Тут ноги сами тебя ведут по мебельным
лабиринтам. Фото Reuters
Но самой расчудесной игрушкой, которую мы с ней сделали, был петушок (точнее, одна петушиная голова, но, поверьте, она стоила целой птицы). Чтоб создать такового петушка, необходимо было дождаться, пока одна из перчаток потеряется, тогда и оставшуюся перчатку можно было набить ватой, пришить глаз-пуговицу, а на большенном пальце вышить нос. Была у меня и кукольная мебель – письменный стол из спичечных коробков, в которые можно было прятать самодельные микрокниги, сверстанные из маминых черновиков…
Потому в магазине для хобби я испытываю смешанные чувства. Экстаз, обиду, зависть. Зависть к тем детям, для кого все это предназначено, и которые никогда не оценят этого так, как оценила бы я.
Наборы для росписи, лепки либо пошива игрушек – розового кота, ах, голубого единорога. В этих наборах все есть нужное – вырезанные детали из цветного флиса, подвижные кошачьи глазки и клочек реального меха. Неувязка в том, что сейчас мне уже не охото шить кота. Но этого не охото и моим детям. Другими словами они, естественно, могут. Могут поиграть и в это. Либо во что-то другое. Либо в третье.

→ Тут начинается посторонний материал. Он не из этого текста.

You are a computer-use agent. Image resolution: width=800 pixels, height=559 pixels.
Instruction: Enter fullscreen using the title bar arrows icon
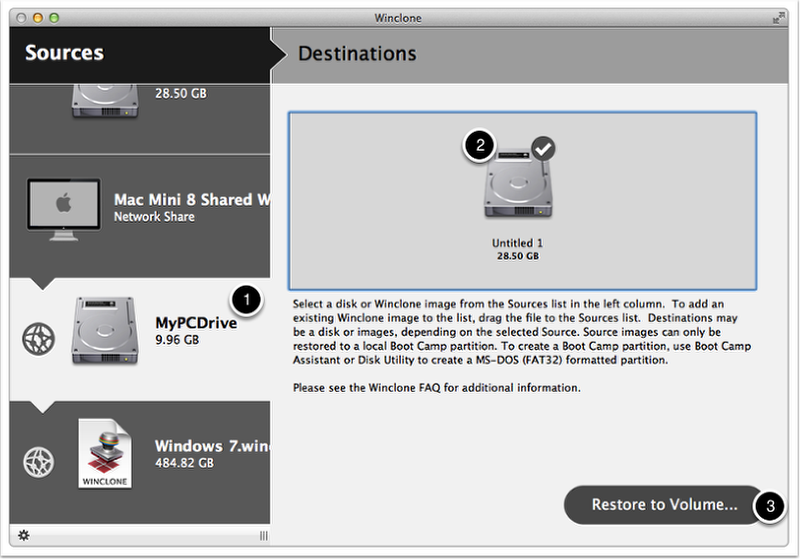point(778,18)
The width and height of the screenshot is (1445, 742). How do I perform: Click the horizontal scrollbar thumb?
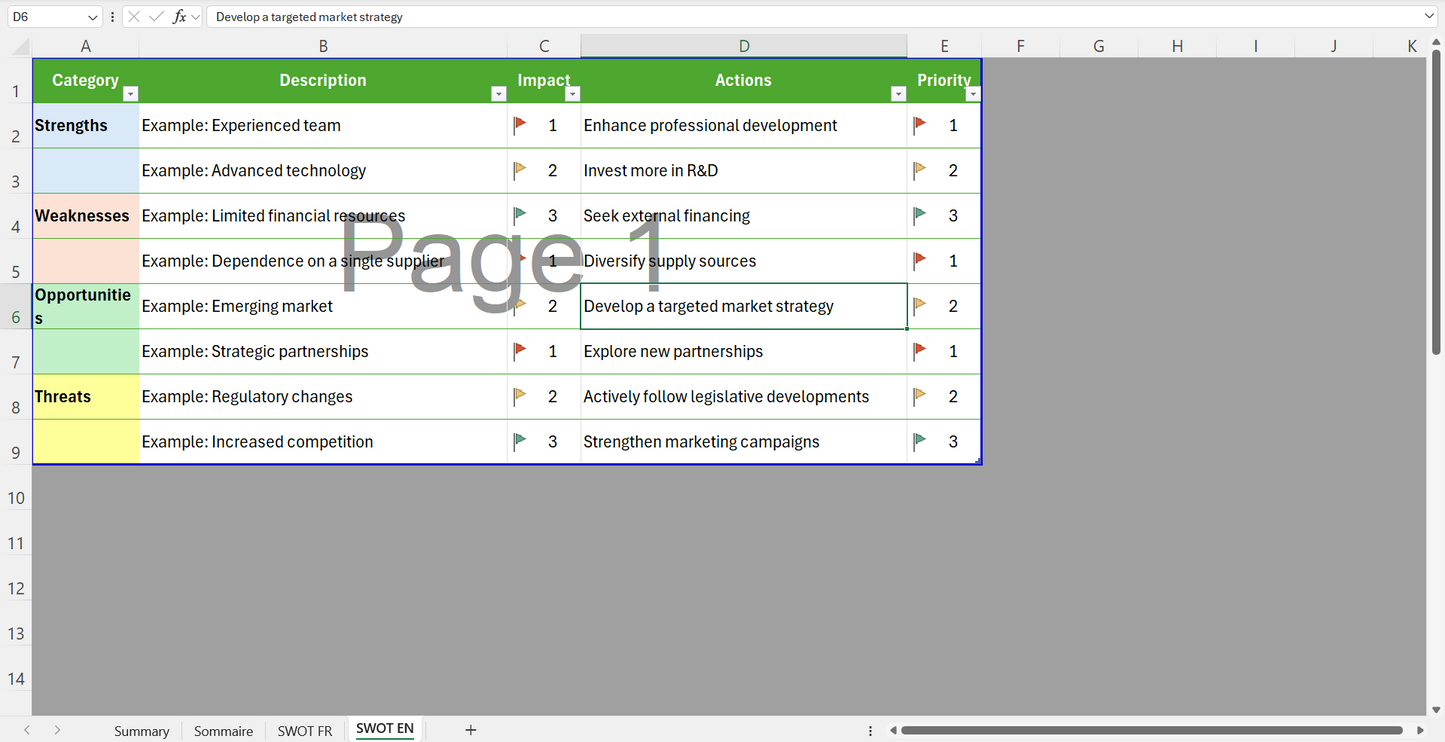click(x=1150, y=730)
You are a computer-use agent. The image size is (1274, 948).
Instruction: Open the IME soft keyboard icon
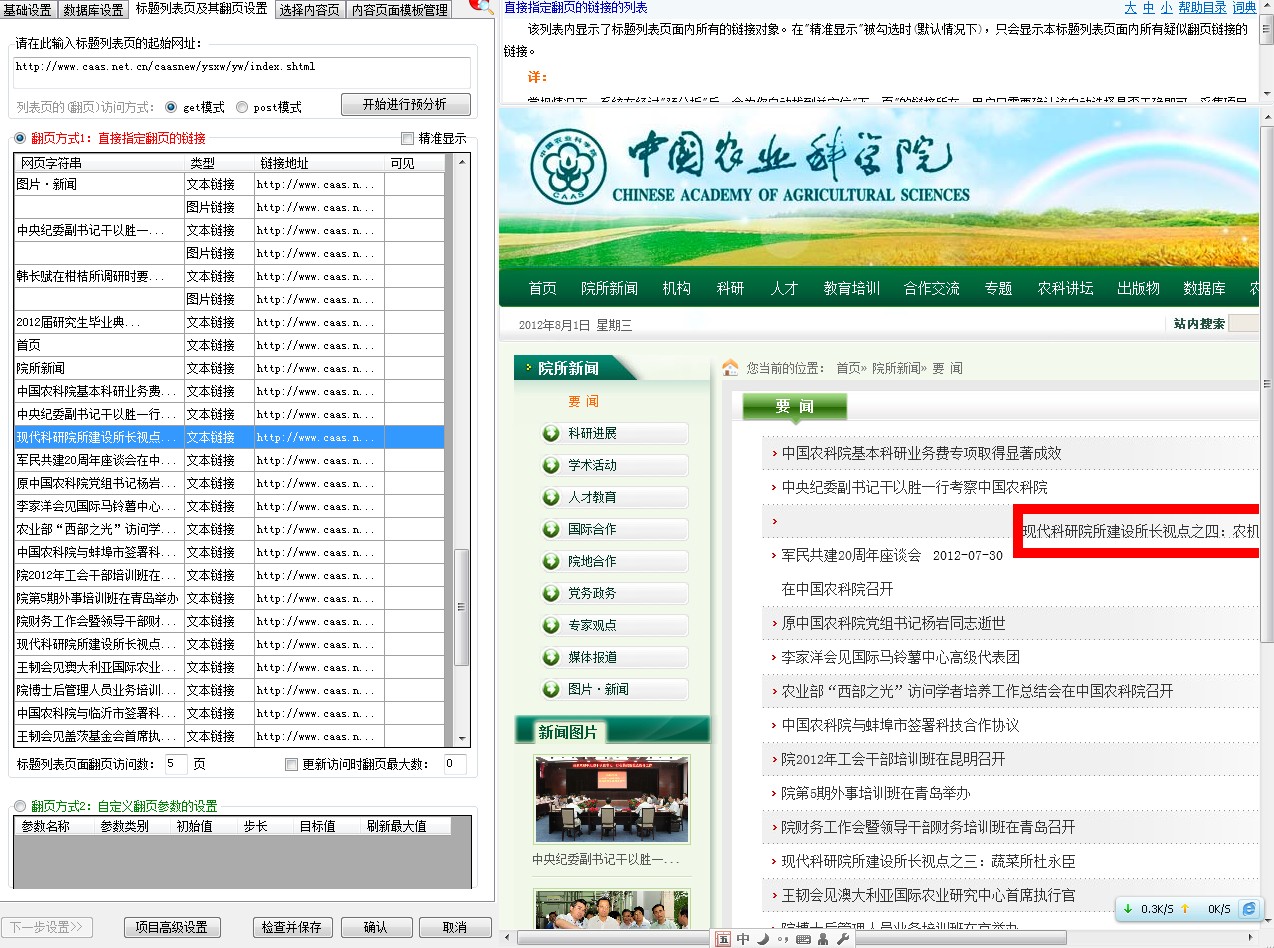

Мои малыши родились в эру обилия. Величавый философ Жан Бодрийяр называл это состояние «опосля оргии», когда население земли прошло всеми способами производства и сверхпроизводства всех вероятных удовольствий, вещей, знаков и игр. Все желания освобождены и готовы быть довольными в всякую минутку. Потому мы мало растеряны.
И сейчас я как-то в особенности близко принимаю эту ординарную идея – фантазия связана с аскезой. Иван Бунин за некоторое количество дней до работы отрешался от мяса и вина, Ван Гог уволился из большой торговой компании собственного дяди, чтоб жить в бедности и писать картины, Павел Федотов по этим же причинам отказался от возлюбленной дамы…
Аскеза – неплохой друг творчества. В пустой детской комнате оживают картинки на обоях, бабушкин чулок преобразуется в змею, а капроновые ленты – в бальные платьица для несуществующих кукол.
В коробке для творчества все есть, что необходимо, и даже очень, так очень, что уже не остается места фантазии. Творца теснит исполнитель – живописец картин по номерам, архитектор заготовленных форм.
В таковых магазинах можно отыскать даже пластмассовый репейник – колючки из цветного пластика. Правда, они слипаются не так отлично, как истинные, но, уверена, разработка будет совершенствоваться. Кто-то ведь выдумал эту игрушку. Тот, кто лепил из него медведей в перестройку. Он понимает толк в реальном репейнике.